*GOAL OF THE EXERCISE*: Below are records; reproduce exactly the lines from the one that has "Sitemap (525, 2500)" through the one that has "[Follow on X] (1198, 1194)", ends included, and nothing more.

*MATERIAL PROVIDED*:
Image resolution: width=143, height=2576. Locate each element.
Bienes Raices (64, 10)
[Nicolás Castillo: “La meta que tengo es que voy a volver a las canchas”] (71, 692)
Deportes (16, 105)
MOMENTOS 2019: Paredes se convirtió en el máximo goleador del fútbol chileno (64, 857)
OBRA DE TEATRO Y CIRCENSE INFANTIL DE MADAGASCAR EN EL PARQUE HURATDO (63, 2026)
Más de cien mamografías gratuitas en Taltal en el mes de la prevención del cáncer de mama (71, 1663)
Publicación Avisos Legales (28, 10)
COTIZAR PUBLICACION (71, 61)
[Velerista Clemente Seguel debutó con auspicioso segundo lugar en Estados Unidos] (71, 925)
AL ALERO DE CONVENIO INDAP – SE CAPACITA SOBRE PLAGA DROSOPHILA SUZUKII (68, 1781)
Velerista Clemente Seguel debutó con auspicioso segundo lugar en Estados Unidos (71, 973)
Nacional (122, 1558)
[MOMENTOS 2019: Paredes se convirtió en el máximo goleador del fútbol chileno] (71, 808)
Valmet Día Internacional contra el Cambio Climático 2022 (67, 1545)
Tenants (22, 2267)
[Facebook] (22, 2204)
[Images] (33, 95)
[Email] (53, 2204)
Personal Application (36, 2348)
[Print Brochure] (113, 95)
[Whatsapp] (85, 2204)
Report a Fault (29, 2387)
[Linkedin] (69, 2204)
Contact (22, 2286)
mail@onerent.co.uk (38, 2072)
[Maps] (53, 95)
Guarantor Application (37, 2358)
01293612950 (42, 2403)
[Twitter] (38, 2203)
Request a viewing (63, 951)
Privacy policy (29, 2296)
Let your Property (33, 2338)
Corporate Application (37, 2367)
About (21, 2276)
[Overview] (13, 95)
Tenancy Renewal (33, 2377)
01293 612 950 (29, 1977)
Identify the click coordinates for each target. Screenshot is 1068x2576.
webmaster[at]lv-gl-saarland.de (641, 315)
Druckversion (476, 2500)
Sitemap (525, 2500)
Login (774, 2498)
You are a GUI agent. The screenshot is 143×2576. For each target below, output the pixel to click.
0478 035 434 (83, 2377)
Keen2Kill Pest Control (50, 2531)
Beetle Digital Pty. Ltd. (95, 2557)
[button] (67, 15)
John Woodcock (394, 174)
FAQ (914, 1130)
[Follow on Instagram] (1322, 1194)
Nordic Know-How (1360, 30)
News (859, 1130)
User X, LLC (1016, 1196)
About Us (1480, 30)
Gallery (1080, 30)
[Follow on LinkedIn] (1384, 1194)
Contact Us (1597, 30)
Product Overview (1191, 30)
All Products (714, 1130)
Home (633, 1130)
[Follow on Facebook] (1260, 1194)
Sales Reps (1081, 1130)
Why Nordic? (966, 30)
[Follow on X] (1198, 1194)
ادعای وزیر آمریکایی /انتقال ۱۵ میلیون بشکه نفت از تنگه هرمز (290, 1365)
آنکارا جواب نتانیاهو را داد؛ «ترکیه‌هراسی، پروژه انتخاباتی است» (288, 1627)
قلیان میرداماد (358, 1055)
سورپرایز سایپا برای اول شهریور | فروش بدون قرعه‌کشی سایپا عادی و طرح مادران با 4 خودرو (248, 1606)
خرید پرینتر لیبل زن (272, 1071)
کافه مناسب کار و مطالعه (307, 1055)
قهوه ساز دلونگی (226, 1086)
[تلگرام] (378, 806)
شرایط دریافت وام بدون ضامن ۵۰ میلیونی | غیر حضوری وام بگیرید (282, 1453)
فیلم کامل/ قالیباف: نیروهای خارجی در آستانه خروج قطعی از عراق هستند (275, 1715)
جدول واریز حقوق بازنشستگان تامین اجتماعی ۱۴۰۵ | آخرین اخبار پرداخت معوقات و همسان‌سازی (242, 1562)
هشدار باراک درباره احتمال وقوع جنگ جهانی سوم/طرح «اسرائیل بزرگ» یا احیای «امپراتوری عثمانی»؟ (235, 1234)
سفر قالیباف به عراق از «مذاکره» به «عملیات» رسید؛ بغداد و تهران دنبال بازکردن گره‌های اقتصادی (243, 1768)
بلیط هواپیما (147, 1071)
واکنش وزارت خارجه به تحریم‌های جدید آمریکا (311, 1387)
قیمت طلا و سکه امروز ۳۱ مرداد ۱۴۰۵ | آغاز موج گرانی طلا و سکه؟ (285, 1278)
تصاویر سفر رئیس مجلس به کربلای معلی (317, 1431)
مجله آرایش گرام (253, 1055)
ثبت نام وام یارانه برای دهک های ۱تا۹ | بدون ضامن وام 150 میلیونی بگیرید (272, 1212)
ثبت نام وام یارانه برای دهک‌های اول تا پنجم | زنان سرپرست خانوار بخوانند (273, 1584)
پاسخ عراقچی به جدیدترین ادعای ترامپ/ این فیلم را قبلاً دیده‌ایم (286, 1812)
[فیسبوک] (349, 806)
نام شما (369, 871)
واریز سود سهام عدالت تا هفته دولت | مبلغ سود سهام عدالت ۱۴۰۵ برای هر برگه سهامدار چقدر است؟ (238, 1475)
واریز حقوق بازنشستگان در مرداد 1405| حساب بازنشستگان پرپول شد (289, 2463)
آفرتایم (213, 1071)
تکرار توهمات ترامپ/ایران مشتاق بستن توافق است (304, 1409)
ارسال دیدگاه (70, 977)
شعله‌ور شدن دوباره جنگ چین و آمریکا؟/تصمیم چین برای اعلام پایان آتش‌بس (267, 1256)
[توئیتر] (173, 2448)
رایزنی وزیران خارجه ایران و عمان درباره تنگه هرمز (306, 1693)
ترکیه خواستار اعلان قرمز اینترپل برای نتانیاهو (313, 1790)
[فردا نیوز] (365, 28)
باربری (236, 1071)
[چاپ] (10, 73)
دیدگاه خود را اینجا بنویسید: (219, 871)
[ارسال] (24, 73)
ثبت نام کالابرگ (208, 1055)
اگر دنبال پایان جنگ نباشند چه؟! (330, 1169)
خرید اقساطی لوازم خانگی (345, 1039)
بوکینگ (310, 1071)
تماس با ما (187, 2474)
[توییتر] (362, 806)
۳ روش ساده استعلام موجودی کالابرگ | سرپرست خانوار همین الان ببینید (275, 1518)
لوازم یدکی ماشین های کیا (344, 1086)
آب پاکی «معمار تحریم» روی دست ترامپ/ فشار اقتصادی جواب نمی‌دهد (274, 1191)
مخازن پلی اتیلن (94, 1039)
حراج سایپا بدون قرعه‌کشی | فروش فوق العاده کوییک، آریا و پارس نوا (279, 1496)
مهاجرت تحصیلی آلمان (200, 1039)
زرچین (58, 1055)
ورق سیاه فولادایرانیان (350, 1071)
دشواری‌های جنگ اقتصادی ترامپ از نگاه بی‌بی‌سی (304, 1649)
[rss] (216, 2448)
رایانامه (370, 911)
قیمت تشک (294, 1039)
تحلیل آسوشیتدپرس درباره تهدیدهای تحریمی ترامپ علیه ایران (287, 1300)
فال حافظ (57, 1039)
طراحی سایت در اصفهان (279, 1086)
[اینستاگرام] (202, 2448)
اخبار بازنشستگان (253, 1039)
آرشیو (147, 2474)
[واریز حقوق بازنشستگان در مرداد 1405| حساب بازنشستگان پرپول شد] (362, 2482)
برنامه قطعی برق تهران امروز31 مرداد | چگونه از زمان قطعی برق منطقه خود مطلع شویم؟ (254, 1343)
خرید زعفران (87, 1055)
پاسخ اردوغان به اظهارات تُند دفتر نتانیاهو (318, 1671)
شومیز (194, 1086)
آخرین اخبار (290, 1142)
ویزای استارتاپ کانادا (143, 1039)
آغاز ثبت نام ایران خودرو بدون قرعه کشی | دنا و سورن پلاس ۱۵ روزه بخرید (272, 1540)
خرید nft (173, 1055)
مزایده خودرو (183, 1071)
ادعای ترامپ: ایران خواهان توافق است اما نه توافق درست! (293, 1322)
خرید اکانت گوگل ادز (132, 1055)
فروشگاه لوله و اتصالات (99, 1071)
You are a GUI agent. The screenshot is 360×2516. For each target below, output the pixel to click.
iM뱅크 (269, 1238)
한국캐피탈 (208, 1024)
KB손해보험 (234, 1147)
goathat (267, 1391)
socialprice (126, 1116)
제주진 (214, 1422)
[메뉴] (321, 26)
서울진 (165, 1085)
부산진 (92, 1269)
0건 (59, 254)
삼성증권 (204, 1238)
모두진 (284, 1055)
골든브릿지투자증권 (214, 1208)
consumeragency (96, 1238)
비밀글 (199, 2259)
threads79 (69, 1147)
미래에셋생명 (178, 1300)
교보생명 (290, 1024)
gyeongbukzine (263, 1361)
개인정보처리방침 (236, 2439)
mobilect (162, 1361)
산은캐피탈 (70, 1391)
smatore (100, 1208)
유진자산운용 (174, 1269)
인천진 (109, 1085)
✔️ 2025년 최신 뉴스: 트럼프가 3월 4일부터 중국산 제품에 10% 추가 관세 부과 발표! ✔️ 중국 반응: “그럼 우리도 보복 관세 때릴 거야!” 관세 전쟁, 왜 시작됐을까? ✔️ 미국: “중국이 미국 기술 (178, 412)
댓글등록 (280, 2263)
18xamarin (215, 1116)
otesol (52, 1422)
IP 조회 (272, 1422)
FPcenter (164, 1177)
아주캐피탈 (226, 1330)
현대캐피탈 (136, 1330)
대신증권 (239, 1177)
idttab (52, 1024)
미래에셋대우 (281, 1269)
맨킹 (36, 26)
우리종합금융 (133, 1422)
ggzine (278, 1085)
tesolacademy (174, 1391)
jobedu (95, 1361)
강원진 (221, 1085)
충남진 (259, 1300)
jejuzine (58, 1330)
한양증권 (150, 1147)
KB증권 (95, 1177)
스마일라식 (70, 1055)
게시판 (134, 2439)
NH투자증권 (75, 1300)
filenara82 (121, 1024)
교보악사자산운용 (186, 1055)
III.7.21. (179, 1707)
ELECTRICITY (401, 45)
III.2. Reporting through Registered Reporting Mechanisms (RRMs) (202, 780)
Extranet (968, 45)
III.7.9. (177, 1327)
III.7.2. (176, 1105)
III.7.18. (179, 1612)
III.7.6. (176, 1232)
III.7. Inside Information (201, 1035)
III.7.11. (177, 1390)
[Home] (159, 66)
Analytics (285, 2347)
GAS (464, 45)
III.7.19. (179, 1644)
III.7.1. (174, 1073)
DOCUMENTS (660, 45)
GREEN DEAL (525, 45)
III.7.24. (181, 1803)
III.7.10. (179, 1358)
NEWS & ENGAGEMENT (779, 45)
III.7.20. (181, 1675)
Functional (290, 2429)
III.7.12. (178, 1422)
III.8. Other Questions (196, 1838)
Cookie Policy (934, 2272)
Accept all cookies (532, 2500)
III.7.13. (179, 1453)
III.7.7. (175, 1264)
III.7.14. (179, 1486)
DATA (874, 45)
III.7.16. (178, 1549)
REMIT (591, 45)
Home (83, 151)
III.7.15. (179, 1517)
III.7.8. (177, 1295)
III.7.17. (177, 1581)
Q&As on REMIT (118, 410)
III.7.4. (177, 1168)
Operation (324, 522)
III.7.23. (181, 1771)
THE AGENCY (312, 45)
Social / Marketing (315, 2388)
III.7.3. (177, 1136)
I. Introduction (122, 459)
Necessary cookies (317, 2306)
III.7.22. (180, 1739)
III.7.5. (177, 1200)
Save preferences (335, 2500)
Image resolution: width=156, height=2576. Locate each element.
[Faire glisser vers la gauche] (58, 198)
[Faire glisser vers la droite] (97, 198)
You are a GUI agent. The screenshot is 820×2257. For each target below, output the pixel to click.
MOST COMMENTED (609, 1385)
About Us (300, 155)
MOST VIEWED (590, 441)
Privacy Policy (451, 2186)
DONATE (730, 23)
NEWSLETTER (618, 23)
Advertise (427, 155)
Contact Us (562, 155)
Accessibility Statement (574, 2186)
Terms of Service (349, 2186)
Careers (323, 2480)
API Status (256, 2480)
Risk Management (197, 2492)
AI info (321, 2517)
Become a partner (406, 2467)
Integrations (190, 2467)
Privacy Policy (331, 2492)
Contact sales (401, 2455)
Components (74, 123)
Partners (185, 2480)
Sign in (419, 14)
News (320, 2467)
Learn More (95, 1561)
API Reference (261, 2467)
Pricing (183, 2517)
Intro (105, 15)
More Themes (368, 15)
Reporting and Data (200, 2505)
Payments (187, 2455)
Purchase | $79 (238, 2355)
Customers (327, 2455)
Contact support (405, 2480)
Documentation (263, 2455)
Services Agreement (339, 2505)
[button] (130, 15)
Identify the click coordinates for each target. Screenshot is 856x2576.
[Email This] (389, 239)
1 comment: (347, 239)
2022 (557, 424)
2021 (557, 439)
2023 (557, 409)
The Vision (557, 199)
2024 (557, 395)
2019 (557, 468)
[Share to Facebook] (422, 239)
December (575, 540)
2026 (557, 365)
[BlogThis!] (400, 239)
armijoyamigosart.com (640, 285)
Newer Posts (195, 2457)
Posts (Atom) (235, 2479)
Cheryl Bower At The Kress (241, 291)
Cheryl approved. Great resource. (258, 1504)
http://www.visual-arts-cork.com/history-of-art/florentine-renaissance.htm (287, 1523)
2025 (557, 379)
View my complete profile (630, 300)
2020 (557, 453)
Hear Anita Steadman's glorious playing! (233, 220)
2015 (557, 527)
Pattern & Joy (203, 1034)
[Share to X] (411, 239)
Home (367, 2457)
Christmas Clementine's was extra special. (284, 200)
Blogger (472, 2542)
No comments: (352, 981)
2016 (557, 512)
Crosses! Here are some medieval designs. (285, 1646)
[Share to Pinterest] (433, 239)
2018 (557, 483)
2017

*EXERCISE RESPONSE*:
Sitemap (525, 2500)
Login (774, 2498)
You are a GUI agent. The screenshot is 143×2576. For each target below, output the pixel to click.
0478 035 434 (83, 2377)
Keen2Kill Pest Control (50, 2531)
Beetle Digital Pty. Ltd. (95, 2557)
[button] (67, 15)
John Woodcock (394, 174)
FAQ (914, 1130)
[Follow on Instagram] (1322, 1194)
Nordic Know-How (1360, 30)
News (859, 1130)
User X, LLC (1016, 1196)
About Us (1480, 30)
Gallery (1080, 30)
[Follow on LinkedIn] (1384, 1194)
Contact Us (1597, 30)
Product Overview (1191, 30)
All Products (714, 1130)
Home (633, 1130)
[Follow on Facebook] (1260, 1194)
Sales Reps (1081, 1130)
Why Nordic? (966, 30)
[Follow on X] (1198, 1194)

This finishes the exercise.